Elucidation of the role of Txnip in the pathogenesis of sepsis-induced hyperglycemia and its therapeutic application

2023 Fiscal Year Final Research Report

• Project/Area Number: 21K08951
• Research Category: Grant-in-Aid for Scientific Research (C)
• Allocation Type: Multi-year Fund
• Section: 一般
• Review Section: Basic Section 55050:Anesthesiology-related
• Research Institution: Kyoto Prefectural University of Medicine
• Principal Investigator: Ishii Sachiyo 京都府立医科大学, 医学(系)研究科(研究院), 講師 (40457958)
• Co-Investigator(Kenkyū-buntansha): 飯田 淳 京都府立医科大学, 医学(系)研究科(研究院), 助教 (20515283)
• Project Period (FY): 2021-04-01 – 2024-03-31
• Keywords: 敗血症 / 高血糖

Outline of Final Research Achievements

We believe that promotion of inflammatory responses and cellular dysfunction triggered by increased expression of Txnip are involved in the worsening of the disease condition in sepsis-induced hyperglycemia, and that inhibiting the binding of Txnip to GLUT1 will improve the disease condition.

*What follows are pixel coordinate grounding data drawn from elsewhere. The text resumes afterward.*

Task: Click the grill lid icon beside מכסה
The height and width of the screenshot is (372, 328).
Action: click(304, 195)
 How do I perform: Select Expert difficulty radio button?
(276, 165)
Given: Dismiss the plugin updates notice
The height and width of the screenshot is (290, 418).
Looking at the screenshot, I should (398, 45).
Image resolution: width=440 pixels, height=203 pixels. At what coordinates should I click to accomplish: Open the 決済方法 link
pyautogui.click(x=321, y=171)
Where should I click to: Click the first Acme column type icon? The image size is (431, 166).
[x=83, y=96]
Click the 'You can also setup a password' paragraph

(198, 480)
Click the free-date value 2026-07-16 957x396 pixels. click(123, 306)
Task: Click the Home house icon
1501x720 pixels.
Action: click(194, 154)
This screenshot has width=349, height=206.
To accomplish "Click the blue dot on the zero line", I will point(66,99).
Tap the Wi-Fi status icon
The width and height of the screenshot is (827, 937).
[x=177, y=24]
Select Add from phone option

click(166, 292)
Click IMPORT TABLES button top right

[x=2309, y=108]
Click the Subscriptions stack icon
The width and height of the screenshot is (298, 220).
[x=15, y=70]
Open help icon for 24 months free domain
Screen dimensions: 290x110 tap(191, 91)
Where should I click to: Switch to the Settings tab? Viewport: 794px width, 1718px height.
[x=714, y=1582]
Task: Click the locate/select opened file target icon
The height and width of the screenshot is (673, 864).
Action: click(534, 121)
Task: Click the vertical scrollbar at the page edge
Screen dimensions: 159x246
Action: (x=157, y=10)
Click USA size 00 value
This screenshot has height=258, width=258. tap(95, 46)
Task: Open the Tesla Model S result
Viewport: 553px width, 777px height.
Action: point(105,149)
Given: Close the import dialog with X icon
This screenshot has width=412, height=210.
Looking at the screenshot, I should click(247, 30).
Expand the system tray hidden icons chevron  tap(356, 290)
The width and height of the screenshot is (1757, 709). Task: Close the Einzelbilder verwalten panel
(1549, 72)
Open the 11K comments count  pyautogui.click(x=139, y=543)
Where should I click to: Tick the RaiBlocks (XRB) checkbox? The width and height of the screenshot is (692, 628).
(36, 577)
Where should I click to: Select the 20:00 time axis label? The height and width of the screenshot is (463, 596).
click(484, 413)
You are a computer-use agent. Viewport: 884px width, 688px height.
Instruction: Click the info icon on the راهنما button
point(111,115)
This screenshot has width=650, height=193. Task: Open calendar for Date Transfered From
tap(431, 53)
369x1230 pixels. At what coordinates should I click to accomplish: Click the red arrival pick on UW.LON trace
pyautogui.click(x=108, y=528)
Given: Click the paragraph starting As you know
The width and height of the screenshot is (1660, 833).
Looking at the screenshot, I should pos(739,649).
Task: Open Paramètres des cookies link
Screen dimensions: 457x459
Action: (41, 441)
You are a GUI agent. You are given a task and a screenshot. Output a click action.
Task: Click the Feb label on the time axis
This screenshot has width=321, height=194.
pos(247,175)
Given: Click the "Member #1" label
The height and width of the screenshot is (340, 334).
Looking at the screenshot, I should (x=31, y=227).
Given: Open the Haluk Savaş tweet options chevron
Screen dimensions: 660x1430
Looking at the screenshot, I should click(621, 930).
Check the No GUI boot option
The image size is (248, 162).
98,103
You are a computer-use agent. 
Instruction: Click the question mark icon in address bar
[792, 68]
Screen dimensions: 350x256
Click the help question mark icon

So static and molecular dynamics analysis of protein-protein interaction between Txnip and GLUT1 receptor was performed.
We assumed that multiple bases common to both static and dynamic analyzes were bases related to protein-protein interactions, and created multiple combinations of alanine substitution mutants to narrow down the bases. We are currently conducting experiments to determine which Txnip mutant abolishes GLUT1 receptor endocytosis.

Free Research Field

麻酔

Academic Significance and Societal Importance of the Research Achievements

敗血症は免疫機能低下と高血糖症を引き起こし、続発する高血糖症は敗血症の病態を悪化させるが、このメカニズムとして我々はTxnipの発現上昇をトリガーとした炎症応答促進や細胞機能不全が関与していると考えている。今回Txnipの発現上昇により酸化ストレスや小胞体ストレスが引き起こされていることや、TxnipがHSP70とタンパク質相互作用する可能性が判明し、シャペロンの直接阻害による小胞体ストレス誘導経路の可能性も示唆された。これらのTxnipの作用をさらに明らかにすることで高血糖症による敗血症の病態悪化を食い止める治療法につながる可能性がある。